What is needed: An exact reprint of the data below is required, line for line.

Dataset entries:
•••••

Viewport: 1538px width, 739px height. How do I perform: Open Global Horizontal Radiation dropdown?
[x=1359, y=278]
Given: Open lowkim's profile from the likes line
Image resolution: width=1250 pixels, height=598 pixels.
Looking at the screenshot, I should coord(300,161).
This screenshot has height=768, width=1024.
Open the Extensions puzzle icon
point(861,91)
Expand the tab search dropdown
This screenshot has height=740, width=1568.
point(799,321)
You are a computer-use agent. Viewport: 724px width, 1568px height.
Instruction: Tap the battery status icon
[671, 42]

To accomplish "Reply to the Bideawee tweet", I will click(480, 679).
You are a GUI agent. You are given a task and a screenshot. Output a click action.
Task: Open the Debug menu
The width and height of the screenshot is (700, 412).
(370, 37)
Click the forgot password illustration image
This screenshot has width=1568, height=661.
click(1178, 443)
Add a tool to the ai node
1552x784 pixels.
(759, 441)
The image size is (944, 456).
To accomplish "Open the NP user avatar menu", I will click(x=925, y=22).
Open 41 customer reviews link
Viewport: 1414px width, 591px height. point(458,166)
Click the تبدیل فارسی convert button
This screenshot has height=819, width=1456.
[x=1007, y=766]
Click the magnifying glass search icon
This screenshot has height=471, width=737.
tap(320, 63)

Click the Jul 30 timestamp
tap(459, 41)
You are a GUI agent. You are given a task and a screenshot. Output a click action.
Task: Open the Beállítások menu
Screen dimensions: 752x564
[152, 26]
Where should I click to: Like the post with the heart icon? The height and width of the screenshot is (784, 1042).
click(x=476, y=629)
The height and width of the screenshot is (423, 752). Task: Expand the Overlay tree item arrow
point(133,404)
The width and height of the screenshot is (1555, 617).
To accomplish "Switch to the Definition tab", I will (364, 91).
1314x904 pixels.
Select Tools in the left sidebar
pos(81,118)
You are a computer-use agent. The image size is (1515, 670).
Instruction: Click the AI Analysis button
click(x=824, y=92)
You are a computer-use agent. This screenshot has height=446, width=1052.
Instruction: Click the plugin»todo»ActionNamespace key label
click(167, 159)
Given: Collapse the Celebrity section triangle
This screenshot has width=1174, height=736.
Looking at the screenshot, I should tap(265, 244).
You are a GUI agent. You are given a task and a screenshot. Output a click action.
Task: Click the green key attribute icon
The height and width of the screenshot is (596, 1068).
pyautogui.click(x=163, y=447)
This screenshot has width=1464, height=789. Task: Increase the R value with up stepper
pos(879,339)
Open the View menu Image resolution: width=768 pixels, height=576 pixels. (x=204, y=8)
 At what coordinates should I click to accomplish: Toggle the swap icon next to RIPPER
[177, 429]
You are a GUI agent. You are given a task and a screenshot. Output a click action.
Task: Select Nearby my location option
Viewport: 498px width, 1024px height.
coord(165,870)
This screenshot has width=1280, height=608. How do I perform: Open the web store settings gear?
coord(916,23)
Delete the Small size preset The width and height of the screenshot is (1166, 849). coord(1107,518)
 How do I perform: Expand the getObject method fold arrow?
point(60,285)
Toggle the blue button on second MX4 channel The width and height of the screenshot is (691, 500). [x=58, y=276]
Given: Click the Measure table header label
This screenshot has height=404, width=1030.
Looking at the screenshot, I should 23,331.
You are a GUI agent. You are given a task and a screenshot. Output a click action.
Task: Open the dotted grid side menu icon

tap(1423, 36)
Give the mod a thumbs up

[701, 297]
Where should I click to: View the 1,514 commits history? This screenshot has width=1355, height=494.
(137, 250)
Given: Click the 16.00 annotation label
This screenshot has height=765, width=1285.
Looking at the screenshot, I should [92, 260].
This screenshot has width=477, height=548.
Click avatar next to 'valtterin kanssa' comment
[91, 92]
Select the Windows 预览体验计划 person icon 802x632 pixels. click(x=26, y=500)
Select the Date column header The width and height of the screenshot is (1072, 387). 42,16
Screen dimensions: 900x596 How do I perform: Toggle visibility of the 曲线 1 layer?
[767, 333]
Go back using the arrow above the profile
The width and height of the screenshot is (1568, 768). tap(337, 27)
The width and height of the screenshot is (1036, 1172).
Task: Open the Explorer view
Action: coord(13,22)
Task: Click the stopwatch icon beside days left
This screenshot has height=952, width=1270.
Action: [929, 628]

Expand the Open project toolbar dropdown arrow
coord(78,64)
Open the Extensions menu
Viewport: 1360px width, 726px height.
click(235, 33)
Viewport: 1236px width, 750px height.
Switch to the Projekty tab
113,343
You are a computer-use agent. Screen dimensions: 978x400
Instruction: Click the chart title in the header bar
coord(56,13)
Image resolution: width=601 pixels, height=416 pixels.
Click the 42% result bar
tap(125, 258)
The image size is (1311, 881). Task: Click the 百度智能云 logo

•••••

Task response:
Viewport: 1538px width, 739px height. How do I perform: Open Global Horizontal Radiation dropdown?
[x=1359, y=278]
Given: Open lowkim's profile from the likes line
Image resolution: width=1250 pixels, height=598 pixels.
Looking at the screenshot, I should coord(300,161).
This screenshot has height=768, width=1024.
Open the Extensions puzzle icon
point(861,91)
Expand the tab search dropdown
This screenshot has height=740, width=1568.
point(799,321)
You are a computer-use agent. Viewport: 724px width, 1568px height.
Instruction: Tap the battery status icon
[671, 42]

To accomplish "Reply to the Bideawee tweet", I will click(480, 679).
You are a GUI agent. You are given a task and a screenshot. Output a click action.
Task: Open the Debug menu
The width and height of the screenshot is (700, 412).
(370, 37)
Click the forgot password illustration image
This screenshot has width=1568, height=661.
click(1178, 443)
Add a tool to the ai node
1552x784 pixels.
(759, 441)
The image size is (944, 456).
To accomplish "Open the NP user avatar menu", I will click(x=925, y=22).
Open 41 customer reviews link
Viewport: 1414px width, 591px height. point(458,166)
Click the تبدیل فارسی convert button
This screenshot has height=819, width=1456.
[x=1007, y=766]
Click the magnifying glass search icon
This screenshot has height=471, width=737.
tap(320, 63)

Click the Jul 30 timestamp
tap(459, 41)
You are a GUI agent. You are given a task and a screenshot. Output a click action.
Task: Open the Beállítások menu
Screen dimensions: 752x564
[152, 26]
Where should I click to: Like the post with the heart icon? The height and width of the screenshot is (784, 1042).
click(x=476, y=629)
The height and width of the screenshot is (423, 752). Task: Expand the Overlay tree item arrow
point(133,404)
The width and height of the screenshot is (1555, 617).
To accomplish "Switch to the Definition tab", I will (364, 91).
1314x904 pixels.
Select Tools in the left sidebar
pos(81,118)
You are a computer-use agent. The image size is (1515, 670).
Instruction: Click the AI Analysis button
click(x=824, y=92)
You are a computer-use agent. This screenshot has height=446, width=1052.
Instruction: Click the plugin»todo»ActionNamespace key label
click(167, 159)
Given: Collapse the Celebrity section triangle
This screenshot has width=1174, height=736.
Looking at the screenshot, I should tap(265, 244).
You are a GUI agent. You are given a task and a screenshot. Output a click action.
Task: Click the green key attribute icon
The height and width of the screenshot is (596, 1068).
pyautogui.click(x=163, y=447)
This screenshot has width=1464, height=789. Task: Increase the R value with up stepper
pos(879,339)
Open the View menu Image resolution: width=768 pixels, height=576 pixels. (x=204, y=8)
 At what coordinates should I click to accomplish: Toggle the swap icon next to RIPPER
[177, 429]
You are a GUI agent. You are given a task and a screenshot. Output a click action.
Task: Select Nearby my location option
Viewport: 498px width, 1024px height.
coord(165,870)
This screenshot has width=1280, height=608. How do I perform: Open the web store settings gear?
coord(916,23)
Delete the Small size preset The width and height of the screenshot is (1166, 849). coord(1107,518)
 How do I perform: Expand the getObject method fold arrow?
point(60,285)
Toggle the blue button on second MX4 channel The width and height of the screenshot is (691, 500). [x=58, y=276]
Given: Click the Measure table header label
This screenshot has height=404, width=1030.
Looking at the screenshot, I should 23,331.
You are a GUI agent. You are given a task and a screenshot. Output a click action.
Task: Open the dotted grid side menu icon

tap(1423, 36)
Give the mod a thumbs up

[701, 297]
Where should I click to: View the 1,514 commits history? This screenshot has width=1355, height=494.
(137, 250)
Given: Click the 16.00 annotation label
This screenshot has height=765, width=1285.
Looking at the screenshot, I should [92, 260].
This screenshot has width=477, height=548.
Click avatar next to 'valtterin kanssa' comment
[91, 92]
Select the Windows 预览体验计划 person icon 802x632 pixels. click(x=26, y=500)
Select the Date column header The width and height of the screenshot is (1072, 387). 42,16
Screen dimensions: 900x596 How do I perform: Toggle visibility of the 曲线 1 layer?
[767, 333]
Go back using the arrow above the profile
The width and height of the screenshot is (1568, 768). tap(337, 27)
The width and height of the screenshot is (1036, 1172).
Task: Open the Explorer view
Action: coord(13,22)
Task: Click the stopwatch icon beside days left
This screenshot has height=952, width=1270.
Action: [929, 628]

Expand the Open project toolbar dropdown arrow
coord(78,64)
Open the Extensions menu
Viewport: 1360px width, 726px height.
click(235, 33)
Viewport: 1236px width, 750px height.
Switch to the Projekty tab
113,343
You are a computer-use agent. Screen dimensions: 978x400
Instruction: Click the chart title in the header bar
coord(56,13)
Image resolution: width=601 pixels, height=416 pixels.
Click the 42% result bar
tap(125, 258)
The image size is (1311, 881). Task: Click the 百度智能云 logo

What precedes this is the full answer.